I have done this with clients I found resistant in a specific way that activated my impatience. The client who denies the obvious. The client who retreats from every opening. The client who has been building the same case for their own victimhood for months and shows no signs of movement. I have been in sessions with these clients where I ran out of warmth before the session ended, and I filled the remaining time with a silence that was not generous.
The training has a word for this. Countertransference. Bring it to supervision. I have brought versions of it to supervision. The versions I have brought are the cleaned-up versions. The version where I say that I noticed some frustration with the client’s resistance and wanted to understand what that might mean for the clinical relationship. The version I have not brought is the one where I say: I used a clinical technique as a cover for expressing contempt, and the client experienced the contempt without having any framework for understanding what they were receiving, and I called it therapy.

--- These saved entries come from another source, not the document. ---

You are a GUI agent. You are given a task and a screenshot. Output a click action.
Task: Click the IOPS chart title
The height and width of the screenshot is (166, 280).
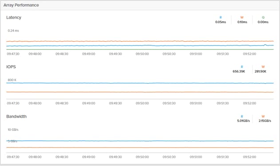[x=11, y=67]
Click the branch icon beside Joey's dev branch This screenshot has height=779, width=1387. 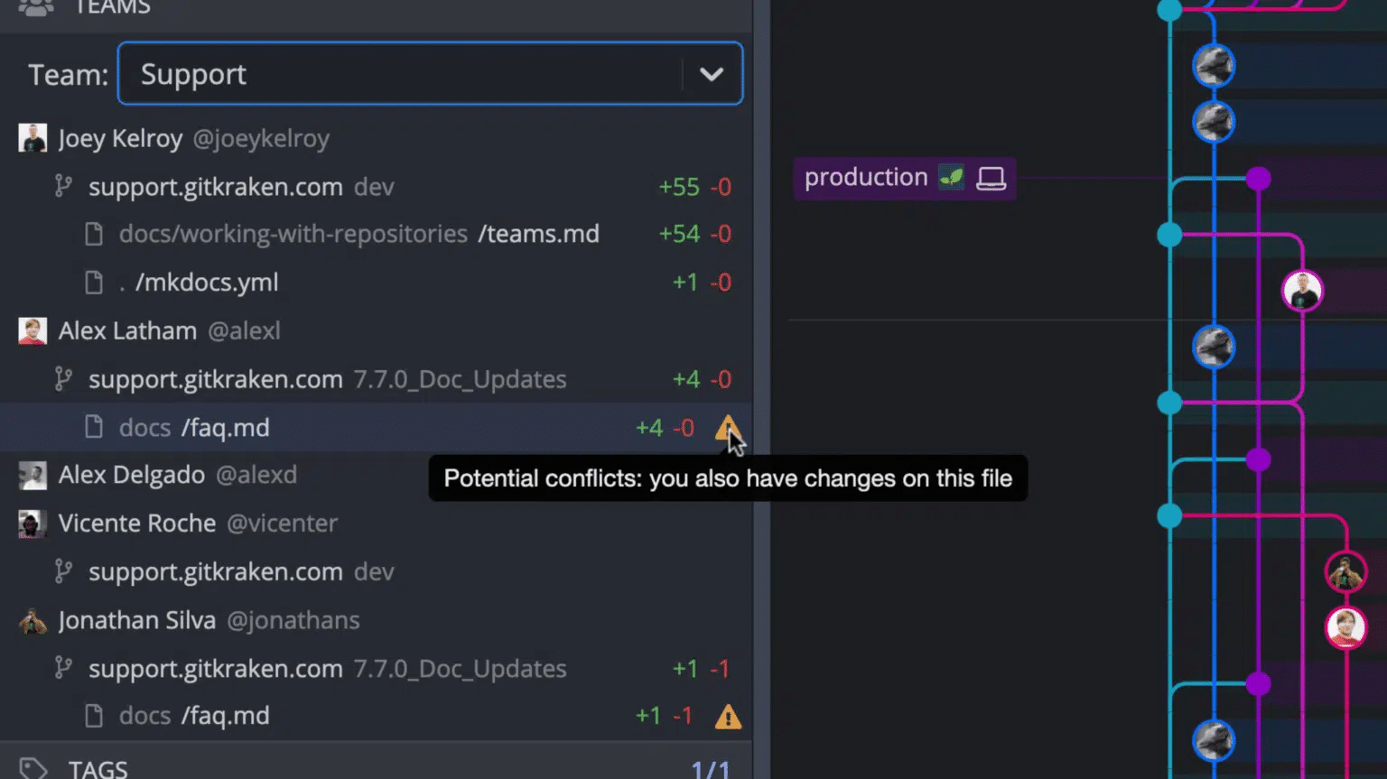coord(63,186)
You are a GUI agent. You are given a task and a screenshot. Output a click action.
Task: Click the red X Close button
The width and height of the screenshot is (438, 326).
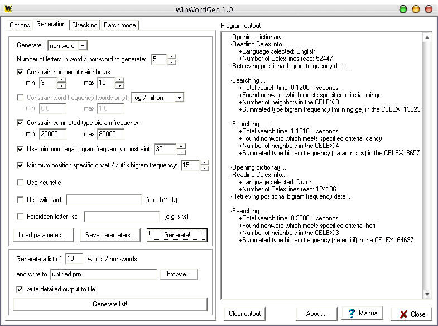(x=412, y=314)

I know which sessions those were. They are not the majority of my practice. They are enough of my practice that I need to know where they come from and what to do about them.
What I have worked out, imperfectly, is a distinction I now try to maintain before deploying silence: am I holding an opening or withdrawing from the room? The question is not always easy to answer in real time. The frustration can masquerade as clinical neutrality. The withdrawal can feel, from the inside, like appropriate restraint. The therapist who is performing patience while actually withholding it is hard to catch from the inside of the performance.

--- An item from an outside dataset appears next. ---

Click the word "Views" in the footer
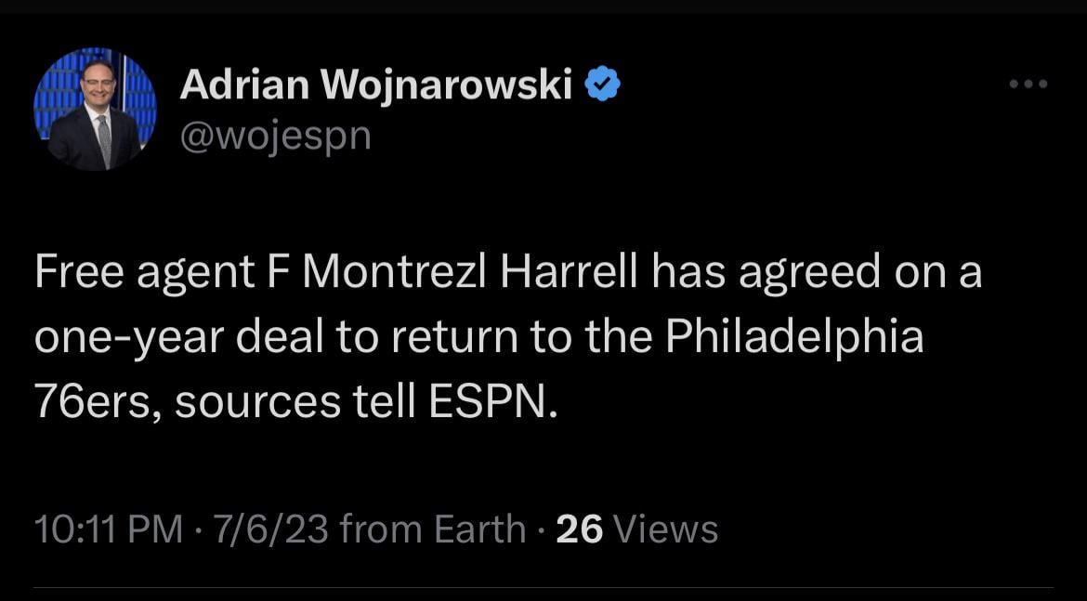(666, 529)
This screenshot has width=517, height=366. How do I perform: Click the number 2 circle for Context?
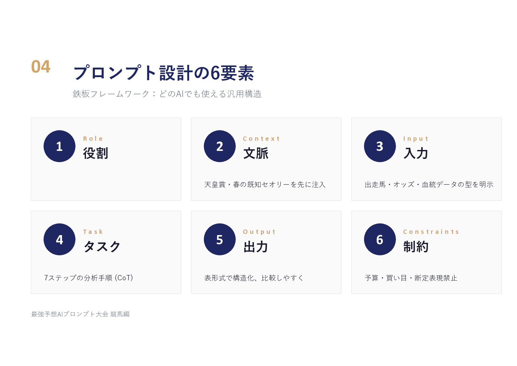220,146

The marker I have found most reliable is this: if the silence feels like relief to me, it is probably not clinical. Clinical silence requires the therapist to be present in the silence, holding the attention steady, to be actively waiting. It is not comfortable. Punitive silence is comfortable in the specific way that disengagement is comfortable. The therapist stops having to manage the effort of engagement and the client has to manage the absence of it. The relief is the signal.
When I notice the relief, I end the silence. I say something, even if the something is imperfect. I return to the room. The clinical technique deployed from genuine presence and the same technique deployed from contempt are the same gesture. I cannot always prevent the contempt from arriving. I can prevent it from occupying the chair across from the client for the rest of the hour.